Material for the task>
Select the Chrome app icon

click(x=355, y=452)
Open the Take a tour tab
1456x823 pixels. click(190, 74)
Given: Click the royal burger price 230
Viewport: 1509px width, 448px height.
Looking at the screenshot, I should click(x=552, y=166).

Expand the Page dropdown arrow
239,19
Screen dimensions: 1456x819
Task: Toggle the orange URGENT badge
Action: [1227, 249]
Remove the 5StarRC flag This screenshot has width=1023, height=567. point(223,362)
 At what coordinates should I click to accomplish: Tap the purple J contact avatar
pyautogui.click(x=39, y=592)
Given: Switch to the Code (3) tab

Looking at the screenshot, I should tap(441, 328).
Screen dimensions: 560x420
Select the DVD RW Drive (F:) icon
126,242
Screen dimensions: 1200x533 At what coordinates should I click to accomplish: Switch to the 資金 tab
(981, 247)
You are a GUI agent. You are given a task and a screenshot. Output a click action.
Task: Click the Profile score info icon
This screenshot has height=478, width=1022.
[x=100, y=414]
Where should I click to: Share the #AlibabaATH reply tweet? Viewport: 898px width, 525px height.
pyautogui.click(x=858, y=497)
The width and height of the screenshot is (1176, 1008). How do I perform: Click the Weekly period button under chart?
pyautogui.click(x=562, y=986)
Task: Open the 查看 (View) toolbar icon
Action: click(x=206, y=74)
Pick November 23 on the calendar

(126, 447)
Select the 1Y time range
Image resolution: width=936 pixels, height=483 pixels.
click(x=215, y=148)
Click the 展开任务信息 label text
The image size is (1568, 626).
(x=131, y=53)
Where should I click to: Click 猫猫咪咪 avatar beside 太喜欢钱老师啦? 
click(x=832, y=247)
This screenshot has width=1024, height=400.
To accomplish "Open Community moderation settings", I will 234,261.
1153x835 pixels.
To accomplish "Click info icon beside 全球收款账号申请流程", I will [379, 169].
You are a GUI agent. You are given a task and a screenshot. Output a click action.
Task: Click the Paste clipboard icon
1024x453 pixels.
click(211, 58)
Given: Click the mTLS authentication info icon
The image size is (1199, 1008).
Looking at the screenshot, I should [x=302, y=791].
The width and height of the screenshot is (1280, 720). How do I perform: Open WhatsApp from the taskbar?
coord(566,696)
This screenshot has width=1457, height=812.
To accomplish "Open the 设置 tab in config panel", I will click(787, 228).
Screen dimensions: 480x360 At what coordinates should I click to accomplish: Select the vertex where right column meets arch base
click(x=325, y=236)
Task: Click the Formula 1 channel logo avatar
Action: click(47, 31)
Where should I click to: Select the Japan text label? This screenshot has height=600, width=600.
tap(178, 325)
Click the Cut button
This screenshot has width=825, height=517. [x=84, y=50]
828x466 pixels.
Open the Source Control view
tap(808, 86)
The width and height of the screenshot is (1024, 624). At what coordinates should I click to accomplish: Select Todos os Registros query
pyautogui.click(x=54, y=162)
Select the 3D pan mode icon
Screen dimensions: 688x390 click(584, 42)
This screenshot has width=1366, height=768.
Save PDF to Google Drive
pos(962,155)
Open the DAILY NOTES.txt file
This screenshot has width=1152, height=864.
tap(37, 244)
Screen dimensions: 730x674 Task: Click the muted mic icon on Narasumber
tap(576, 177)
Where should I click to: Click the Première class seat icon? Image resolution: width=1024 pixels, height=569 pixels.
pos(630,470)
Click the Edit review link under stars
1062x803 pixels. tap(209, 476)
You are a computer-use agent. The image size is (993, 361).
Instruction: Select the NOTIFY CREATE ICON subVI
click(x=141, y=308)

Task instructions> What you return must be the lines above that run from the line with "Where should I click to: Share" to the line with "Given: Click the mTLS", inclusive, each copied exactly.

Written response>
Where should I click to: Share the #AlibabaATH reply tweet? Viewport: 898px width, 525px height.
pyautogui.click(x=858, y=497)
The width and height of the screenshot is (1176, 1008). How do I perform: Click the Weekly period button under chart?
pyautogui.click(x=562, y=986)
Task: Open the 查看 (View) toolbar icon
Action: click(x=206, y=74)
Pick November 23 on the calendar

(126, 447)
Select the 1Y time range
Image resolution: width=936 pixels, height=483 pixels.
click(x=215, y=148)
Click the 展开任务信息 label text
The image size is (1568, 626).
(x=131, y=53)
Where should I click to: Click 猫猫咪咪 avatar beside 太喜欢钱老师啦? 
click(x=832, y=247)
This screenshot has width=1024, height=400.
To accomplish "Open Community moderation settings", I will 234,261.
1153x835 pixels.
To accomplish "Click info icon beside 全球收款账号申请流程", I will [379, 169].
You are a GUI agent. You are given a task and a screenshot. Output a click action.
Task: Click the Paste clipboard icon
1024x453 pixels.
click(211, 58)
Given: Click the mTLS authentication info icon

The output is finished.